WORK REQUIRED:
I need all the entries repeated exactly as written.

*** Opening SUPPLIED RECORDS ***

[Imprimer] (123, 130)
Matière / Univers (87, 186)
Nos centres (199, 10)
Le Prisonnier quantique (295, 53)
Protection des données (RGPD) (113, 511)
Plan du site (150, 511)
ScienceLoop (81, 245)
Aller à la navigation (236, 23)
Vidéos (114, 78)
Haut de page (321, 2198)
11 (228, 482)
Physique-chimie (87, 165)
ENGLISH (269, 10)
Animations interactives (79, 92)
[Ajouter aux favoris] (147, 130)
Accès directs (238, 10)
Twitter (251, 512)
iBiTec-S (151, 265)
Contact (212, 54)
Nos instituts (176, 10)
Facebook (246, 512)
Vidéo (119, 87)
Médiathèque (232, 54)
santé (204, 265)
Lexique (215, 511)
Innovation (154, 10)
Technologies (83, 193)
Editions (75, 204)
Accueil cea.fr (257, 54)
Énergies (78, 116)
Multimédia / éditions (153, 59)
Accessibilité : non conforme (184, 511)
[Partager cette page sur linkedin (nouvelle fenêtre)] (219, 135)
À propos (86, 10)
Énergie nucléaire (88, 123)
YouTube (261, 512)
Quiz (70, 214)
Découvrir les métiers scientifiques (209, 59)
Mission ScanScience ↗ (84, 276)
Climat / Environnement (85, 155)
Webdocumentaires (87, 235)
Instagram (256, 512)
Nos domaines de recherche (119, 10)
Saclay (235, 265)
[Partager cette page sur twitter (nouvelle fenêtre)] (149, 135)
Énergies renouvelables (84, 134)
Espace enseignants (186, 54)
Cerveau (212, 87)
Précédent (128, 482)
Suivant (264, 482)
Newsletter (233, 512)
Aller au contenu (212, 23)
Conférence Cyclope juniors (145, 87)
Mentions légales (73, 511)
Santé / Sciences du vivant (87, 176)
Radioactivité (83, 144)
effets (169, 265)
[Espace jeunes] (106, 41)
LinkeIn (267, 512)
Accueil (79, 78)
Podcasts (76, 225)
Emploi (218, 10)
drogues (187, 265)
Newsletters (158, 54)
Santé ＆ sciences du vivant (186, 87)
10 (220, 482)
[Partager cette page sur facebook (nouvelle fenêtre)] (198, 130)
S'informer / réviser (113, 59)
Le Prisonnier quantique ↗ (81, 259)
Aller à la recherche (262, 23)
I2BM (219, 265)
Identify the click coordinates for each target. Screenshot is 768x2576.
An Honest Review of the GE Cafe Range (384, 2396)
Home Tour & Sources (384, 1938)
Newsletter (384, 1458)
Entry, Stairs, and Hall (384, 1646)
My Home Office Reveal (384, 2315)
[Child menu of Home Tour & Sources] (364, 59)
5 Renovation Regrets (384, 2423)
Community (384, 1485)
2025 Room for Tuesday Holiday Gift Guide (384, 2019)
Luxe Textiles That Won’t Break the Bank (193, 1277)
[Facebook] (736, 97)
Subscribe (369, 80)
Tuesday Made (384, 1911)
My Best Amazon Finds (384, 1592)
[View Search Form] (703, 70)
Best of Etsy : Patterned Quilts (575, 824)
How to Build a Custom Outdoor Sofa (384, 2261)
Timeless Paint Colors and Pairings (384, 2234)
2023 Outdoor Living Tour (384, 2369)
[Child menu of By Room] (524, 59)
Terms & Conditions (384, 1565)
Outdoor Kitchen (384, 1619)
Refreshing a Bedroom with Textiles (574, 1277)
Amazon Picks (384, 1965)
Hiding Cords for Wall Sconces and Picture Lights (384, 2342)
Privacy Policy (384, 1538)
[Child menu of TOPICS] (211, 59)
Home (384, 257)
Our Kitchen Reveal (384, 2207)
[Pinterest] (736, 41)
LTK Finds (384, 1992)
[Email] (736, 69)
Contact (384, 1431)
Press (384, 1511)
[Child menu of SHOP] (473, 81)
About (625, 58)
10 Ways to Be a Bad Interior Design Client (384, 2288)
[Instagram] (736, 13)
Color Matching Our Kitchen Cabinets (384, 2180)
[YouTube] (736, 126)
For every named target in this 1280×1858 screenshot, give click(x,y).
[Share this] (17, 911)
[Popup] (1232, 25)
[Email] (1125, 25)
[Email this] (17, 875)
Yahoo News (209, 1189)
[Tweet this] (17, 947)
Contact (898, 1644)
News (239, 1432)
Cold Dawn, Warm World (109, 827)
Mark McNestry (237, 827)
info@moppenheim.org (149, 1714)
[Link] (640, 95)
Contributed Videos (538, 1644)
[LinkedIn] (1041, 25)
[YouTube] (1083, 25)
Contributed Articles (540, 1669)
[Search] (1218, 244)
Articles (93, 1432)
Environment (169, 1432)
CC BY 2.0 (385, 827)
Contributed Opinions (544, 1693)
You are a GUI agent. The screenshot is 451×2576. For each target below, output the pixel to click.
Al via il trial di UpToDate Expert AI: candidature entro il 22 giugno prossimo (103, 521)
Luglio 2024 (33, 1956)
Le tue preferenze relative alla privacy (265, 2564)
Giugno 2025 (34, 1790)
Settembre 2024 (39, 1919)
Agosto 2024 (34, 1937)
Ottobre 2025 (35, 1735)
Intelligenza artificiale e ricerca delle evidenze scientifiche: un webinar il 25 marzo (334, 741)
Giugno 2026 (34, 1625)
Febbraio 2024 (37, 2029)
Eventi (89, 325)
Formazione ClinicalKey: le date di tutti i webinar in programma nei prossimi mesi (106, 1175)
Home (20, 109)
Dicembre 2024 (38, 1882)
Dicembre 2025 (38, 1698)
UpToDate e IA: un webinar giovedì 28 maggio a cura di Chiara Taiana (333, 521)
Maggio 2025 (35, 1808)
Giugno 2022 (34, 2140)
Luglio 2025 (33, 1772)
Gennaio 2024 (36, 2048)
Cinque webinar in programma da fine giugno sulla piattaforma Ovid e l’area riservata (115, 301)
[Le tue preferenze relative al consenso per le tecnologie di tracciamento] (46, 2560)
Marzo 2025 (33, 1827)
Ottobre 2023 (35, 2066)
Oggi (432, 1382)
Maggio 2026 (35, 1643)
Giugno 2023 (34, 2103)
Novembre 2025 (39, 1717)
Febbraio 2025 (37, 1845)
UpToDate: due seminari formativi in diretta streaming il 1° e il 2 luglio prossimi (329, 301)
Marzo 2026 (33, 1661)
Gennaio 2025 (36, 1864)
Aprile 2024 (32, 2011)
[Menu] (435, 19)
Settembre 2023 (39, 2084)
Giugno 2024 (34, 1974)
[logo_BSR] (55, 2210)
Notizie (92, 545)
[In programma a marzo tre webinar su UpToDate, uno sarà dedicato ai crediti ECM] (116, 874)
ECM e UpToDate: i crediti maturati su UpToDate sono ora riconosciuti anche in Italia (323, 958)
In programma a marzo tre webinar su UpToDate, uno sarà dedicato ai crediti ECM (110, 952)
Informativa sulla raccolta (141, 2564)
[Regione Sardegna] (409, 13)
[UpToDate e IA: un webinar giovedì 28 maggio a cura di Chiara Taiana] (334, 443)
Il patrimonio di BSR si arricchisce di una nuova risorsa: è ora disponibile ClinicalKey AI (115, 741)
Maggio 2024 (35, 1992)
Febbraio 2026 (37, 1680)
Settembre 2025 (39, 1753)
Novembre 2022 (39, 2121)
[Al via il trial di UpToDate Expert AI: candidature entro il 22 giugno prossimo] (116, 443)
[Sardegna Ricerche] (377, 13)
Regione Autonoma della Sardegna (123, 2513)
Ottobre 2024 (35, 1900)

*** Closing SUPPLIED RECORDS ***

SOLUTION:
[Imprimer] (123, 130)
Matière / Univers (87, 186)
Nos centres (199, 10)
Le Prisonnier quantique (295, 53)
Protection des données (RGPD) (113, 511)
Plan du site (150, 511)
ScienceLoop (81, 245)
Aller à la navigation (236, 23)
Vidéos (114, 78)
Haut de page (321, 2198)
11 (228, 482)
Physique-chimie (87, 165)
ENGLISH (269, 10)
Animations interactives (79, 92)
[Ajouter aux favoris] (147, 130)
Accès directs (238, 10)
Twitter (251, 512)
iBiTec-S (151, 265)
Contact (212, 54)
Nos instituts (176, 10)
Facebook (246, 512)
Vidéo (119, 87)
Médiathèque (232, 54)
santé (204, 265)
Lexique (215, 511)
Innovation (154, 10)
Technologies (83, 193)
Editions (75, 204)
Accueil cea.fr (257, 54)
Énergies (78, 116)
Multimédia / éditions (153, 59)
Accessibilité : non conforme (184, 511)
[Partager cette page sur linkedin (nouvelle fenêtre)] (219, 135)
À propos (86, 10)
Énergie nucléaire (88, 123)
YouTube (261, 512)
Quiz (70, 214)
Découvrir les métiers scientifiques (209, 59)
Mission ScanScience ↗ (84, 276)
Climat / Environnement (85, 155)
Webdocumentaires (87, 235)
Instagram (256, 512)
Nos domaines de recherche (119, 10)
Saclay (235, 265)
[Partager cette page sur twitter (nouvelle fenêtre)] (149, 135)
Énergies renouvelables (84, 134)
Espace enseignants (186, 54)
Cerveau (212, 87)
Précédent (128, 482)
Suivant (264, 482)
Newsletter (233, 512)
Aller au contenu (212, 23)
Conférence Cyclope juniors (145, 87)
Mentions légales (73, 511)
Santé / Sciences du vivant (87, 176)
Radioactivité (83, 144)
effets (169, 265)
[Espace jeunes] (106, 41)
LinkeIn (267, 512)
Accueil (79, 78)
Podcasts (76, 225)
Emploi (218, 10)
drogues (187, 265)
Newsletters (158, 54)
Santé ＆ sciences du vivant (186, 87)
10 (220, 482)
[Partager cette page sur facebook (nouvelle fenêtre)] (198, 130)
S'informer / réviser (113, 59)
Le Prisonnier quantique ↗ (81, 259)
Aller à la recherche (262, 23)
I2BM (219, 265)
Identify the click coordinates for each target. Screenshot is 768x2576.
An Honest Review of the GE Cafe Range (384, 2396)
Home Tour & Sources (384, 1938)
Newsletter (384, 1458)
Entry, Stairs, and Hall (384, 1646)
My Home Office Reveal (384, 2315)
[Child menu of Home Tour & Sources] (364, 59)
5 Renovation Regrets (384, 2423)
Community (384, 1485)
2025 Room for Tuesday Holiday Gift Guide (384, 2019)
Luxe Textiles That Won’t Break the Bank (193, 1277)
[Facebook] (736, 97)
Subscribe (369, 80)
Tuesday Made (384, 1911)
My Best Amazon Finds (384, 1592)
[View Search Form] (703, 70)
Best of Etsy : Patterned Quilts (575, 824)
How to Build a Custom Outdoor Sofa (384, 2261)
Timeless Paint Colors and Pairings (384, 2234)
2023 Outdoor Living Tour (384, 2369)
[Child menu of By Room] (524, 59)
Terms & Conditions (384, 1565)
Outdoor Kitchen (384, 1619)
Refreshing a Bedroom with Textiles (574, 1277)
Amazon Picks (384, 1965)
Hiding Cords for Wall Sconces and Picture Lights (384, 2342)
Privacy Policy (384, 1538)
[Child menu of TOPICS] (211, 59)
Home (384, 257)
Our Kitchen Reveal (384, 2207)
[Pinterest] (736, 41)
LTK Finds (384, 1992)
[Email] (736, 69)
Contact (384, 1431)
Press (384, 1511)
[Child menu of SHOP] (473, 81)
About (625, 58)
10 Ways to Be a Bad Interior Design Client (384, 2288)
[Instagram] (736, 13)
Color Matching Our Kitchen Cabinets (384, 2180)
[YouTube] (736, 126)
For every named target in this 1280×1858 screenshot, give click(x,y).
[Share this] (17, 911)
[Popup] (1232, 25)
[Email] (1125, 25)
[Email this] (17, 875)
Yahoo News (209, 1189)
[Tweet this] (17, 947)
Contact (898, 1644)
News (239, 1432)
Cold Dawn, Warm World (109, 827)
Mark McNestry (237, 827)
info@moppenheim.org (149, 1714)
[Link] (640, 95)
Contributed Videos (538, 1644)
[LinkedIn] (1041, 25)
[YouTube] (1083, 25)
Contributed Articles (540, 1669)
[Search] (1218, 244)
Articles (93, 1432)
Environment (169, 1432)
CC BY 2.0 (385, 827)
Contributed Opinions (544, 1693)
You are a GUI agent. The screenshot is 451×2576. For each target below, output the pixel to click.
Al via il trial di UpToDate Expert AI: candidature entro il 22 giugno prossimo (103, 521)
Luglio 2024 (33, 1956)
Le tue preferenze relative alla privacy (265, 2564)
Giugno 2025 (34, 1790)
Settembre 2024 (39, 1919)
Agosto 2024 (34, 1937)
Ottobre 2025 (35, 1735)
Intelligenza artificiale e ricerca delle evidenze scientifiche: un webinar il 25 marzo (334, 741)
Giugno 2026 (34, 1625)
Febbraio 2024 (37, 2029)
Eventi (89, 325)
Formazione ClinicalKey: le date di tutti i webinar in programma nei prossimi mesi (106, 1175)
Home (20, 109)
Dicembre 2024 (38, 1882)
Dicembre 2025 (38, 1698)
UpToDate e IA: un webinar giovedì 28 maggio a cura di Chiara Taiana (333, 521)
Maggio 2025 (35, 1808)
Giugno 2022 (34, 2140)
Luglio 2025 (33, 1772)
Gennaio 2024 (36, 2048)
Cinque webinar in programma da fine giugno sulla piattaforma Ovid e l’area riservata (115, 301)
[Le tue preferenze relative al consenso per le tecnologie di tracciamento] (46, 2560)
Marzo 2025 (33, 1827)
Ottobre 2023 (35, 2066)
Oggi (432, 1382)
Maggio 2026 (35, 1643)
Giugno 2023 (34, 2103)
Novembre 2025 (39, 1717)
Febbraio 2025 (37, 1845)
UpToDate: due seminari formativi in diretta streaming il 1° e il 2 luglio prossimi (329, 301)
Marzo 2026 (33, 1661)
Gennaio 2025 (36, 1864)
Aprile 2024 (32, 2011)
[Menu] (435, 19)
Settembre 2023 (39, 2084)
Giugno 2024 (34, 1974)
[logo_BSR] (55, 2210)
Notizie (92, 545)
[In programma a marzo tre webinar su UpToDate, uno sarà dedicato ai crediti ECM] (116, 874)
ECM e UpToDate: i crediti maturati su UpToDate sono ora riconosciuti anche in Italia (323, 958)
In programma a marzo tre webinar su UpToDate, uno sarà dedicato ai crediti ECM (110, 952)
Informativa sulla raccolta (141, 2564)
[Regione Sardegna] (409, 13)
[UpToDate e IA: un webinar giovedì 28 maggio a cura di Chiara Taiana] (334, 443)
Il patrimonio di BSR si arricchisce di una nuova risorsa: è ora disponibile ClinicalKey AI (115, 741)
Maggio 2024 (35, 1992)
Febbraio 2026 (37, 1680)
Settembre 2025 (39, 1753)
Novembre 2022 (39, 2121)
[Al via il trial di UpToDate Expert AI: candidature entro il 22 giugno prossimo] (116, 443)
[Sardegna Ricerche] (377, 13)
Regione Autonoma della Sardegna (123, 2513)
Ottobre 2024 (35, 1900)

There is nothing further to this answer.